Light One Candle
The New Tribe’s new ‘double A-sided’ Elevator/Light One Candle single is a vibrant and powerful platter of driving, groove-oriented pop, unlike anything else you’re likely to hear this fall. Signaling a new era for the band, the two songs embrace the group’s psychedelic American roots and create a vibe and sonic landscape that seems entirely fresh yet instantly familiar; hook-laden but experimental, concise but cosmic.
Side A, ‘Elevator,’ hisses into being with backward cymbals and disembodied voices that melt into Bo Diddley beats, soulful verses, and chant along choruses. On the vocals, brothers Adam (drums) and Eric (guitar) Sarmiento trade verses and harmonize on the choruses, highlighting some of the vocal versatility of the band. The middle section’s elliptically ascending arrangement creates a pleasant fugue state of mind. Raga-esque guitar work that nods to the solos of the early, grittier Jerry Garcia give way to a cloud of choral voices that rain down and evaporate up into the final raucous chorus and percussive coda. It’s a journey in miniature, an odyssey packed into 4 minutes and change.

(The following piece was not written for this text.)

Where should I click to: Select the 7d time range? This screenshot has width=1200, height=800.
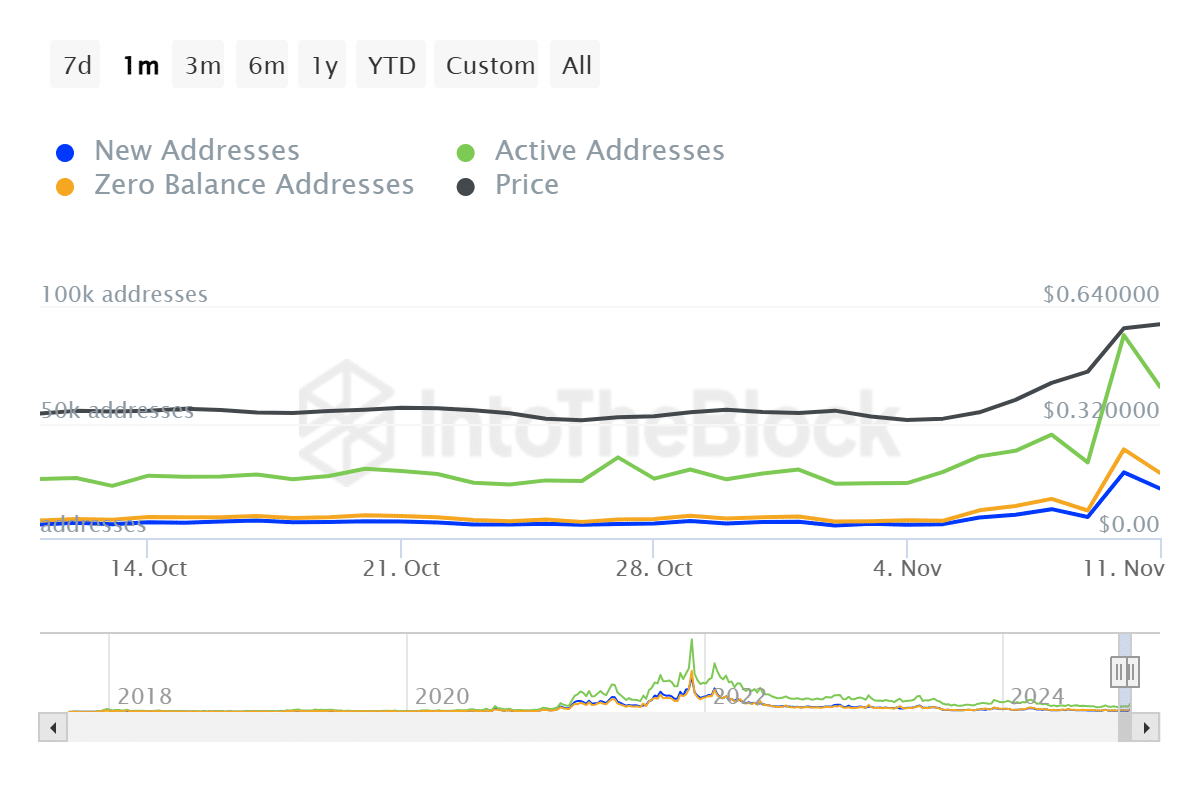pos(76,65)
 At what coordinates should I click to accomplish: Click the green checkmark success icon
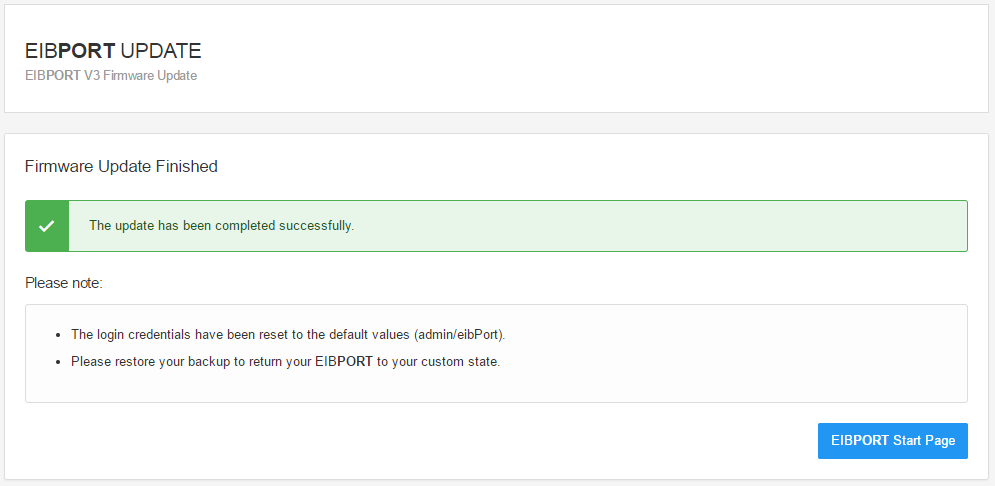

Light One Candle, the side B track, kicks off with wobbly guitar chimes and a doo wop vocal figure that immediately takes up residence in the listener’s ear. The laid back groove and jazz chords of the song may bring to mind Thin Lizzy classics or the edgy quasi-disco of the late ‘70s Rolling Stones, but the lyrical content here speaks to the social and political challenges of the present moment. “God knows we’ve had enough of feeling that the world is heartless,” but “going down is how we rise above,” the Sarmiento brothers sing.
These two songs exemplify how music — soulful, mighty, colorful music — can empower the weary heart, enliven bodies weighed down with anxiety, and renew faith in the world and Life. This is music meant as a technology for Living. Songs that can make one’s body and one’s thoughts dance.